Each precisely planted shrub, every perfectly pruned rose, all the tedious topiary,
repulses you.

You hate the perfection and those strict fine lines. Each ruler-precise alignment is like a whip mark slashed against your skin. How you hate the exactitude.
But you have to maintain the order, by order of your husband.

‘Don’t bother,’ he says, ‘if you can’t do it right.’
Another wound for your back, carved with his spite.

His judgement is as harsh as his lines.
His standards are higher than you can reach.
You struggle to mimic his meticulousness
in your life,
in your house,
in your garden,
in yourself.

The only sliver of joy you have in your grounds, in your life,
is hopping the low fence at the bottom of the garden.
Beyond the fence is a deep, dark, thick, rough woodland.
The dense tall trees there obligingly absorb the sound of your cries. Their thick bark muffles your sobbing and absorbs your frustration.
Thick piles of desiccated leaves soak up your tears. Dry your eyes on the tiny tissues. Take heart from their abundance.
Solid trunks support your body as you lean on them for strength. You are cradled in their limbs, protected in their steadfast embrace.
Low branches stroke your arms and back in comfort.

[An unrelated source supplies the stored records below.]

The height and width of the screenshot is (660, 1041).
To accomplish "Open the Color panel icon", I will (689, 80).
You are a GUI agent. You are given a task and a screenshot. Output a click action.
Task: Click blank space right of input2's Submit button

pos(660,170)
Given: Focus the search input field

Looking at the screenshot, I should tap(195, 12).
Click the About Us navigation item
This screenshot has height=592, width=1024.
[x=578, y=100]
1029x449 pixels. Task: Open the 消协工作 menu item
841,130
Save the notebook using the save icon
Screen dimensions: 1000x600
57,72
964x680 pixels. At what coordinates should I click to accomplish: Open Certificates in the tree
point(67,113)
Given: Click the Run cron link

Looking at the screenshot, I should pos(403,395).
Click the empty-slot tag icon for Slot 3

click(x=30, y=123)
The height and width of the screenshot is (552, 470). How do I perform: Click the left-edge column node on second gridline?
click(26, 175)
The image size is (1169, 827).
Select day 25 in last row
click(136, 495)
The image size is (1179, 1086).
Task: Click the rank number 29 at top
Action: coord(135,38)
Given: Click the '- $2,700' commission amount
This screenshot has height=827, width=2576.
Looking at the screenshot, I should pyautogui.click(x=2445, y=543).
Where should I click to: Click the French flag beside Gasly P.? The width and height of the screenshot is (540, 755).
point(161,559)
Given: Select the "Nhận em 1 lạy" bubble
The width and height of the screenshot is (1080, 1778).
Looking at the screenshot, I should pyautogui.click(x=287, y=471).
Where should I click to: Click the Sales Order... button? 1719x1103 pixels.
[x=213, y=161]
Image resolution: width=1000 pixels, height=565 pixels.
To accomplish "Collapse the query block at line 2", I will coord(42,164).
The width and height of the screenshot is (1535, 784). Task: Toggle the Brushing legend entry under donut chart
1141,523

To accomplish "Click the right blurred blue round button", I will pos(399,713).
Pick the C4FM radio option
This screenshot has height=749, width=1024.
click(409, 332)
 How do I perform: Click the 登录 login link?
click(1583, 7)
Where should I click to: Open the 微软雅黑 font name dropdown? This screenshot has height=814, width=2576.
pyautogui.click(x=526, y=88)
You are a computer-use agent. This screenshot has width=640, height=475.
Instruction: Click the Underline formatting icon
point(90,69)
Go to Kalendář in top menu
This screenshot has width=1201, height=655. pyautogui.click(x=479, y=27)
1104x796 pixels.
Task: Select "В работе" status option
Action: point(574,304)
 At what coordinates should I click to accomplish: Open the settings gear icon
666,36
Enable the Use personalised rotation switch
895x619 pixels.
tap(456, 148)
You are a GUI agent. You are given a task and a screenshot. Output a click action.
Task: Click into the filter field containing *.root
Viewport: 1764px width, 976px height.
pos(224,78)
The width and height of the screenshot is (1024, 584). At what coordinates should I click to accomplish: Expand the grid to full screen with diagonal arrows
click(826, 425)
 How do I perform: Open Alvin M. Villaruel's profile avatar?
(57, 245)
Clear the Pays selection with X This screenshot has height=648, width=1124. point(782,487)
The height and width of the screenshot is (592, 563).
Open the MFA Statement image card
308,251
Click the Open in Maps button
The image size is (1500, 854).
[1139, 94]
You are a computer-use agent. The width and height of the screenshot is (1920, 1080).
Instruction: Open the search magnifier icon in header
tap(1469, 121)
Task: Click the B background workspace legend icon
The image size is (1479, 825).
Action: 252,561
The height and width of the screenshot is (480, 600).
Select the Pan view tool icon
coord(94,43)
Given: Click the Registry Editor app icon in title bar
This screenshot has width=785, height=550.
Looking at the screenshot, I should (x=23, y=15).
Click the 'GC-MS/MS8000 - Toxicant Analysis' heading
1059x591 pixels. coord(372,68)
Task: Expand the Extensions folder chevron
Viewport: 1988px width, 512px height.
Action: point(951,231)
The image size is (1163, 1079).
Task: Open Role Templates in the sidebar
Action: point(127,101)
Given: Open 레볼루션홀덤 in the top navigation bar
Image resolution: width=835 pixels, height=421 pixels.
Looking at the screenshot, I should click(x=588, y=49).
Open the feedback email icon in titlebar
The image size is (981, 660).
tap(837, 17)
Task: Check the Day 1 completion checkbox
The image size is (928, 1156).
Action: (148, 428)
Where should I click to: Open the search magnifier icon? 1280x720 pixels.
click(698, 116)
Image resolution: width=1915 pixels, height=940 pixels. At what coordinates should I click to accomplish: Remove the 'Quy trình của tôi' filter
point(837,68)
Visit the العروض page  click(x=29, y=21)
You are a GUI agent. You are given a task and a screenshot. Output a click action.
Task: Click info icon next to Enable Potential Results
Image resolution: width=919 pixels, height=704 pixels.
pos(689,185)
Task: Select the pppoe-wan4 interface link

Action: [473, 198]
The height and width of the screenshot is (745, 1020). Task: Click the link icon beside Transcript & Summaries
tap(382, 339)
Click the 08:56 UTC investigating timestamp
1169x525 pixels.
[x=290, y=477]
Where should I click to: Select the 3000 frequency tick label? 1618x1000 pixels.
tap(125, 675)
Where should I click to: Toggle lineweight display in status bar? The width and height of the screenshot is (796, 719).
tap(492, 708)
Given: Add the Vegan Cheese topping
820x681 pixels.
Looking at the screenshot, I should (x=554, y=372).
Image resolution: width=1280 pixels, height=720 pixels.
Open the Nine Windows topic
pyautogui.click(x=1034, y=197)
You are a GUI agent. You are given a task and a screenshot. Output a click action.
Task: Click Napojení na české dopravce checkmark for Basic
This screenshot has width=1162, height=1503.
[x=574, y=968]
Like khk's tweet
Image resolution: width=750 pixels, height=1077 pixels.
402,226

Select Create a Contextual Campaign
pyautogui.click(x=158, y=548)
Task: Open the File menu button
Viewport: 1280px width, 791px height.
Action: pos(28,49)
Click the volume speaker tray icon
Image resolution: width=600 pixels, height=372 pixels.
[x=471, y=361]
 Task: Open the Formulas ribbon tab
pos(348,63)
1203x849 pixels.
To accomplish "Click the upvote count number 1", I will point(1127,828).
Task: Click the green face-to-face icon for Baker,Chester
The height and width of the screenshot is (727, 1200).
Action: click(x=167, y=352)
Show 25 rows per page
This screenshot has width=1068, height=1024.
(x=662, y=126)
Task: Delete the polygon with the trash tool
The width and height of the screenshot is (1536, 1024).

You flee to the woods for freedom
from your husband,
from your home,
from yourself.

You listen to the choir of wild birds amongst the trees, flitting from branch to branch, darting between the trembling leaves – needles sewing a thread through the protective canopy above you.
In your garden, birds are not invited. They are barely tolerated. You know how they feel.
In the woods, the ground heaves with the constant work of woodlice, beetles, moths, spiders and countless other insects. You can hear the rustle of their bustle as they explore their land. They are scurrying so fast, they can’t be simply working, no one and nothing works that hard and fast constantly. They must be dancing – rejoicing in their freedom. You rejoice in their freedom. Do those tiny little insects know they are free? Do they know they can strike out in any direction that takes their fancy? They can spin on one slender leg with their compound eyes shut, then strut off in whatever direction they end up facing.
In your garden, you must pluck caterpillars and snails from your plants and flowers and you release them here.
Here they’ll live their lives properly, fully, as they were born to do.
In the woods – whether they realise it or not – they are wild and free.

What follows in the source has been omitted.